_RAW DATA_
++++++

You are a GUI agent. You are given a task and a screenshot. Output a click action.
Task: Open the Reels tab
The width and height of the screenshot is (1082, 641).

++++++

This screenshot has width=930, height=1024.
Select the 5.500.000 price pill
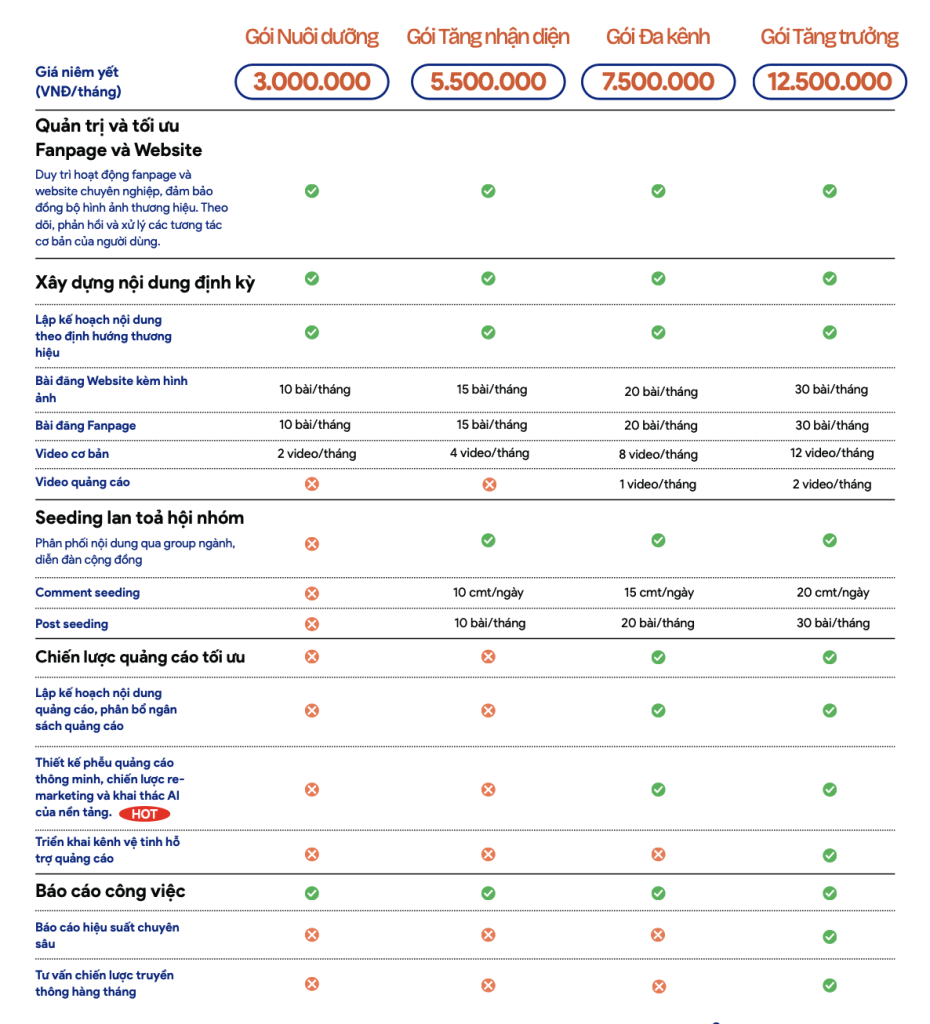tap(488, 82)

++++++

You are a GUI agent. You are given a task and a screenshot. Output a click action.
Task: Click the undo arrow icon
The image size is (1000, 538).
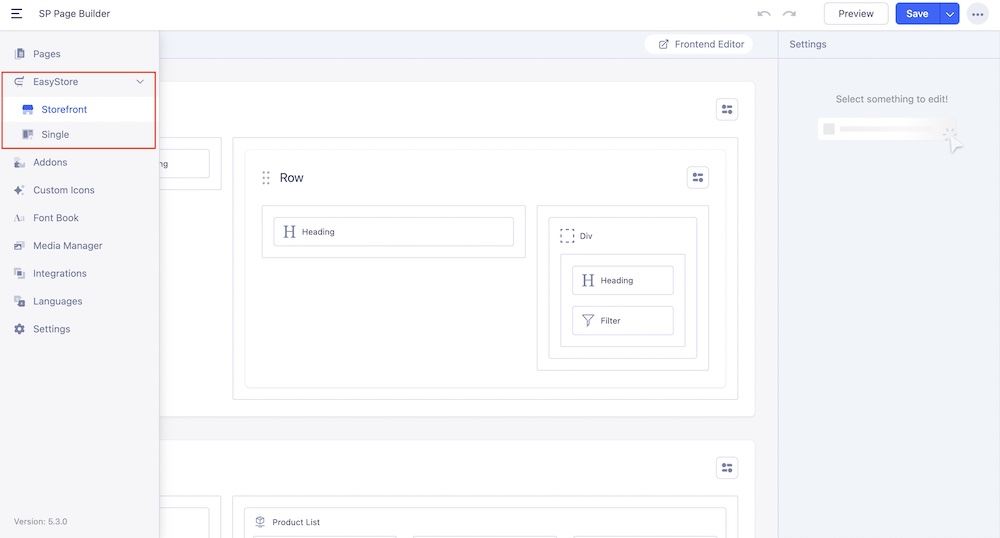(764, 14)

++++++

_WHAT THIS TASK INVOLVES_
Restate word for word the entries above, starting at the line with "Task: Open the Reels tab" and ending at the line with "The width and", inclusive, and no others.

_EXPECTED ANSWER_
Task: Open the Reels tab
The width and height of the screenshot is (1082, 641).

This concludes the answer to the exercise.